Firavun’un Dört Atlısı ve Bugünün Dünyası

Oktay GÜVENER

Tarih boyunca zulüm düzenleri hiçbir zaman tek bir kişinin omuzlarında yükselmedi. Her diktatör, her otoriter lider; gücünü kalıcı kılmak için farklı odaklardan destek aldı. Kur’an’da anlatılan Firavun kıssası bu konuda çarpıcı bir ders barındırır. Firavun’un zulüm düzeni dört sütun üzerine kuruluydu: Haman, Karun, Belam ve Sihirbazlar.

Bugün dünyaya baktığımızda bu dört figürün modern karşılıklarını görmek hiç de zor değil.

Haman ve Mele takımı, Firavun’un en yakın danışmanları ve toplum mühendisliğini yürüten elit gruptu. Günümüzde bu rolü büyük güçlerin strateji merkezleri, Pentagon’dan Tel Aviv’deki güvenlik aygıtlarına kadar pek çok akıl odası üstleniyor.
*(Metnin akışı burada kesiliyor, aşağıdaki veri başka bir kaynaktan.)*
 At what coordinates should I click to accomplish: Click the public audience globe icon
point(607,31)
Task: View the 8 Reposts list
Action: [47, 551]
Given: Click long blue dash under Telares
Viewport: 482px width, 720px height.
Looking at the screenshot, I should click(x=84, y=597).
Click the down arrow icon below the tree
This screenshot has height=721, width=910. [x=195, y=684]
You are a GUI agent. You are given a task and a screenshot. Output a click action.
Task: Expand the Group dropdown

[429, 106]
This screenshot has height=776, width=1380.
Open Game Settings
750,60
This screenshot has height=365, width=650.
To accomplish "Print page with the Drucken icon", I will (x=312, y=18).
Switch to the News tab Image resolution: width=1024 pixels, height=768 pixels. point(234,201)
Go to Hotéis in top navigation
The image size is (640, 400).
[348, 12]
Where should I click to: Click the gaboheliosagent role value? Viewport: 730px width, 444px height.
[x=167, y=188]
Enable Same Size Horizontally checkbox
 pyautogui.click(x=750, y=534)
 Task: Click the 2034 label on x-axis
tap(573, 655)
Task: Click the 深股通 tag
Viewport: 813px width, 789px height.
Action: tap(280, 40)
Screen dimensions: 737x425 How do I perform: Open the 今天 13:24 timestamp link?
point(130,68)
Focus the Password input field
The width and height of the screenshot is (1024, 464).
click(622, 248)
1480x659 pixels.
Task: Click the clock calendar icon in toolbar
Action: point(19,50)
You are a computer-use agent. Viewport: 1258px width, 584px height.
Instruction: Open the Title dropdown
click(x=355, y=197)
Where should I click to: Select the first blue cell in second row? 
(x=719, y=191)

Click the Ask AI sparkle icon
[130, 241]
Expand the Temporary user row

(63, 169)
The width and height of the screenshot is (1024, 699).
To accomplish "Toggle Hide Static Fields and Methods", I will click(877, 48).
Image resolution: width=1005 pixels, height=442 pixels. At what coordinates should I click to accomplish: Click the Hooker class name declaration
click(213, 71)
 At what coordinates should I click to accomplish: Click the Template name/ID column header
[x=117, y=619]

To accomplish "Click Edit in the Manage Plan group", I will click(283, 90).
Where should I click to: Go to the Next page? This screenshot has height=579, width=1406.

Toplumlar ideolojik projelerle şekillendiriliyor, eğitimden kültüre kadar her şey gücün çıkarına göre dizayn ediliyor. ABD’nin Irak ve Afganistan işgallerinde, İsrail’in Gazze’yi abluka altına alışında hep aynı mühendislik anlayışı devredeydi. Bugün Ukrayna savaşında da tarafların yürüttüğü propaganda ve çıkar çatışmaları, bu akıl merkezlerinin dünyayı nasıl satranç tahtasına çevirdiğini gösteriyor.

Karun, servetiyle övünen ve gücünü paradan alan zenginlerin sembolüydü. Bugün Karun’un modern torunlarını Wall Street’in gökdelenlerinde, küresel finans piyasalarında, savaşlardan bile kazanç sağlayan silah şirketlerinde görüyoruz. Küresel sermaye düzeni, zenginliği daha da zenginlere aktarıyor; yoksul ülkeler borç zinciriyle köleleştiriliyor. Ukrayna savaşıyla büyüyen silah satışları, Gazze’deki yıkım üzerinden milyarlarca dolar kazanan savunma şirketleri, Karun’un mirasının günümüzde nasıl sürdüğünü acı bir şekilde ortaya koyuyor.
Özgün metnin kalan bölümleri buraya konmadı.